The logo of UltraTech Cement.
Credit: Reuters File Photo
UltraTech Cement, India's biggest cement maker by capacity, reported third-quarter earnings above estimates on Thursday on the back of strong volume growth, sending its shares soaring 7% in afternoon trade.
The company reported a smaller-than-expected 17% fall in consolidated net profit to 14.70 billion rupees ($170 million) for the October-December period. Analysts, on average, had expected profit to fall about 22%, as per data compiled by LSEG.
The sector leader's sales volumes grew 11% in the reported quarter, on the high side of the 8.4%-11% range estimated by four brokerages.

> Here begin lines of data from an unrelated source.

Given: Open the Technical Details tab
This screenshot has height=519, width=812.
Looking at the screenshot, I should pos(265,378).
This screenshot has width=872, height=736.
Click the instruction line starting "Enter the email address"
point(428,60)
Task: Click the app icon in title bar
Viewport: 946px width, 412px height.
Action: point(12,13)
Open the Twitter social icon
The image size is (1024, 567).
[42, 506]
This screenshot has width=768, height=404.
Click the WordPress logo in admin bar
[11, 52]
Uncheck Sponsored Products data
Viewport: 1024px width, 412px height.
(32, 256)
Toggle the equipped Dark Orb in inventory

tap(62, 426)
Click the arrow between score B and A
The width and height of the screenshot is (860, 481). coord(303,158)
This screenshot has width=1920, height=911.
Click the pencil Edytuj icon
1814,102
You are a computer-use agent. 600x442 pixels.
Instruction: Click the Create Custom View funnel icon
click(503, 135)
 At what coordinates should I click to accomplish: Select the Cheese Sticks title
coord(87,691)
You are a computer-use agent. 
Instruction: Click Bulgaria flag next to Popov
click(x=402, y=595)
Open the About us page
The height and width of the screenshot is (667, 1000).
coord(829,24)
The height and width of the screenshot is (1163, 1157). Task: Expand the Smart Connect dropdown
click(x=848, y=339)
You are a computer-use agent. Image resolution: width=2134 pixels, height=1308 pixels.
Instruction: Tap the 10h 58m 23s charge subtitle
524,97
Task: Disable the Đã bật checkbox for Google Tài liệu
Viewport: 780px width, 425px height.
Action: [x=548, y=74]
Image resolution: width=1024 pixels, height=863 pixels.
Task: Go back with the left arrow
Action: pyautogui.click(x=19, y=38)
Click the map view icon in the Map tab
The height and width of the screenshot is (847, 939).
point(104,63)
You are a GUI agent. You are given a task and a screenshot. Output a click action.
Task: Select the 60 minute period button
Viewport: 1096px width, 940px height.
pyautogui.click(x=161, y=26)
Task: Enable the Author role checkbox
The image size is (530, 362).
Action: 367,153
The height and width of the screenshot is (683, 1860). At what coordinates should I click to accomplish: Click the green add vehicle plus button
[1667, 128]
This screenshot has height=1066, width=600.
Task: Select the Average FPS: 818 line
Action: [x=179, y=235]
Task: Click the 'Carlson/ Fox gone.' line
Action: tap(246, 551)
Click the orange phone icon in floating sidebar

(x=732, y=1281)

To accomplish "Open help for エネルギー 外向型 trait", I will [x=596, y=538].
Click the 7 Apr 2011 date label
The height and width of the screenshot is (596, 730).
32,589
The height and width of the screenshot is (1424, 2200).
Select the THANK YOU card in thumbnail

The sturdy volume growth helped UltraTech cushion the hit from low cement prices and helped revenue rise 2.7% to 171.93 billion rupees, above analyst estimates.
Cement prices in India, which have been falling for the most of last year, improved during the quarter, analysts at brokerage Centrum said. However, they were still about 11% lower on an on-year basis on average, data from brokerages Ambit and Nomura showed.
"UltraTech's good set of numbers are being seen as signs of improvement in the sector, and is assuaging investors that the worst, in terms of cement demand and prices, may be behind," said Ashutosh Murarka, a research analyst with Choice Broking.
Cement subsidiaries of UltraTech's nearest rival, the Adani Group - Ambuja and ACC - rose more than 2% each.
Earlier this week, UltraTech's unit India Cements reported a wider loss and smaller peer Dalmia Bharat posted a profit slump but signalled improvement ahead.